___ Reading text

November 28, 2009 Leave a comment Go to comments

By Ira Sharkansky

JERUSALEM–In response to a recent column, an American friend wrote the following:


“In other words, you are saying that the Israeli gesture is not a good faith
effort to restart peace talks. Isn’t that what the Israelis have done before
when they offered “concessions” they knew were inadequate and not
acceptable to the Palestinians so they could claim to be the good guys
while really sabotaging meaningful negotiations?”

This response is not too different from others I have seen, which accuse Israel of taking advantage of its power in order to preserve its advantages.

Most likely true, and understandable.

My friend is retired from a career in the financial sector. I doubt that he negotiated any differently than Israeli officials, seeking to preserve or enhance his opportunities or those of his employer. If he did not seek the advantage of his employer, most likely he was violating his trust.

In my own career, which included several years of teaching and writing about religion and politics, I have encountered several people who told me about contacts with angels, or messengers from heaven. I have neglected to ask such people how angels negotiate, or if they do negotiate. Perhaps they are not self serving. Or they may negotiate as toughly as worldly folks, in their case concerned to preserve or enhance the power of the Lord.

______

__Directive 1__.
Rewrite the column's paragraph beginning "In my own career" more briefly, keeping its main facts.
__Directive 2__.
Carry on the column about Israel's negotiating stance, starting right after its final sentence.
The records after this point are not needed for anything here.

___ Record extracts

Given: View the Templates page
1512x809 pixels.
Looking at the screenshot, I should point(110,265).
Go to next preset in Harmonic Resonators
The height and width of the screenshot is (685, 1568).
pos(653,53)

______

__Answer 1__.
In a career that included years of teaching and writing on religion and politics, I met several people who said they had contact with angels, or messengers from heaven. I never asked them whether or how angels negotiate. Perhaps angels are not self-serving, or perhaps they bargain as toughly as worldly people, seeking to preserve or enhance the Lord's power.

__Answer 2__.
From everything I know about politics, I expect that politicians are concerned to preserve or enhance their status, and that of their constituents. Indeed, they would be violating their public trust if they did not concern themselves with their constituents’ interests.

In other words, most Israelis do not vote for politicians who will serve Palestinians, and it is up to the Palestinians to serve their own interests.

Now we have come to the knotty problem of how two communities in a decades long struggle should look after themselves.

Not be maximizing short term advantages. Neighbors have to make concessions to one another in order to live peacefully.

As I have written in several columns, the Israeli record appears to be fair. Its elected leaders have offered concessions to the Palestinians, usually against what substantial segments of the Israeli population wants. The settlers and their supporters have the rights of citizens to express themselves, and to use their votes to select individuals who will serve their interests.

Here and elsewhere in politics, we should not fool ourselves into thinking we are talking about absolute rights and wrongs. Even in the Holy Land, the Lord has absented himself since Malachi, according to the Jewish tradition. The Almighty has left us to get on with it as we see best.

The Palestinian pattern, since the 1930s, is to maximize their demands, to rely on others to pressure the Jews to deliver, and to reject compromise.

As I understand politics and business, individuals who demand everything or nothing usually get nothing.

It’s us who are doing the work. As noted above, we do not know how angels would do it.

In the same note, my American friend also recalled a report I have made several times:

You have referenced 4% support for Obama in Israel. Does this include
all Israeli citizens or just Jewish Israelis? If the latter, you are deliberately
creating “facts” out of whole cloth. Or is that only Jewish citizens of
Israel count?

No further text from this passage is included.